You know who needs boundaries? Kids. Of all ages. Don’t tell them I said this, but teenagers need boundaries too. They need them as much, at least, as they did when they were younger. In fact, they probably recognize this. They might even say so. Not to their parents, probably, but there you go. They’re too busy differentiating themselves from their families and exploring their identities and all those teenaged things that keep them up late at night.
What’s more, even parenting sites that some would consider to occupy opposite ends of the ideological spectrum come together on this point.
According to Planned Parenthood, “Knowing where our teens are, who they are with, and setting boundaries for their behavior are important parts of helping our teens stay healthy — especially when it comes to sex. Sometimes people refer to this part of parenting as monitoring and supervision. Monitoring means knowing where our children are, who they’re with, and whether or not there is an adult present. Supervision means setting clear boundaries and expectations and getting our teens to agree to them. It also means following through consistently with agreed upon and ‘fair’ consequences when rules and expectations are not met.”
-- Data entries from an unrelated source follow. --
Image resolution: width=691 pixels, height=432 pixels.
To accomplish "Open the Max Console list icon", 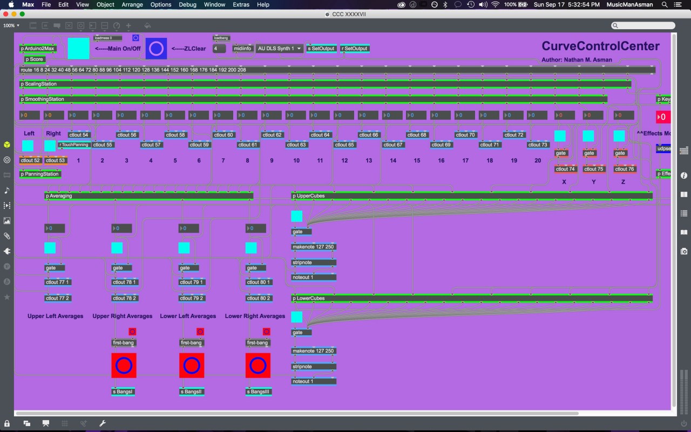I will point(684,213).
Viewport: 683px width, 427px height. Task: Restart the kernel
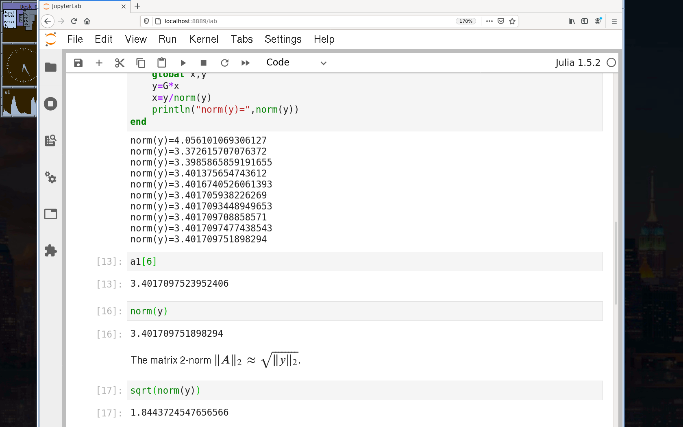[224, 63]
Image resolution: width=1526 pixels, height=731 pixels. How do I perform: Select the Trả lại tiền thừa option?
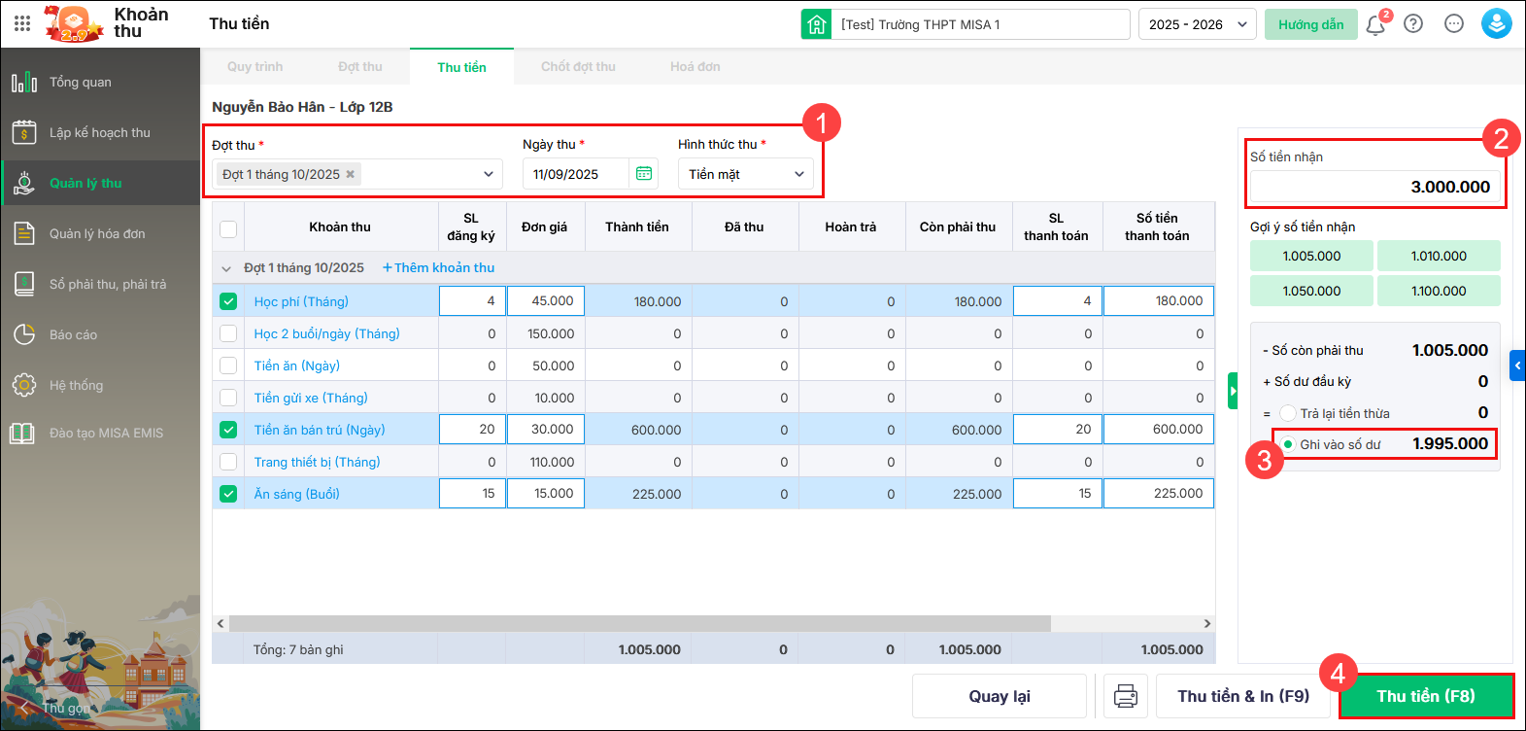(x=1288, y=413)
Focus on the Family agrees: “Boundaries include saying yes and no, just as doors are made to be opened and closed. Teens need the life lessons of success and failure to mature. When we open the door to appropriate levels of freedom, we give our teens a chance to make their own decisions, and to learn from them. When your daughter messes up by getting a speeding ticket, support her. Why? Because you can comfort and guide her through her mistake. If you feel like trust was broken, a lock down may be necessary. If the door has been wide open, it’s okay to shut it, a little, a lot, or completely. You can reopen it later.”
There are a lot of sources out there, and I found that a few clear points are emphasized again and again.
- Teenagers are pushing for independence. If they don’t know exactly what our expectations are, and where we draw the line for behavior, they will keep going until something happens; either provoking the parents to react (and often in panic, pulling back on a teen’s freedom in a way that may provoke or upset them) or falling into a consequence of their own behavior that could be unhealthy, dangerous, or include legal ramifications.
- Teenagers are at a stage in their development in which they are driven to engage in risky behaviors. They might believe that they can’t be hurt, or that consequences will not be serious or permanent, or that their decisions do not affect other people.
The combination of these factors, as well as the simple fact that their brains are still developing—and will continue doing so for years to come—make clear expectations and boundaries more important than ever.
There are some differences in how parents can effectively present these boundaries with teenaged kids as opposed to younger ones. For one thing, there need to be reasons behind it. “Because I said so,” “Because we know what’s best for you” or even “Because we need to keep you safe” are no longer going to cut it.
Teens need to know the context behind the rules. This can be complicated, but on the other hand it can also be easier, because we can involve them in formulating the rules and the consequences that will arise from them. They are able to understand and to help make decisions around boundaries. Given the responsibility to do this, they will be much more likely to abide by them. They will also feel more respected, and will be more likely to communicate with adults about what is happening in their lives.
All this can be tricky for parents because it’s new territory. It requires us to delegate some of the responsibility and decision-making to our kids. That can be scary, and it can also be painful to our pesky adult egos.
It’s the same job, and it’s just as important as it ever was. They may not thank us for it, but then…who knows about kids these days?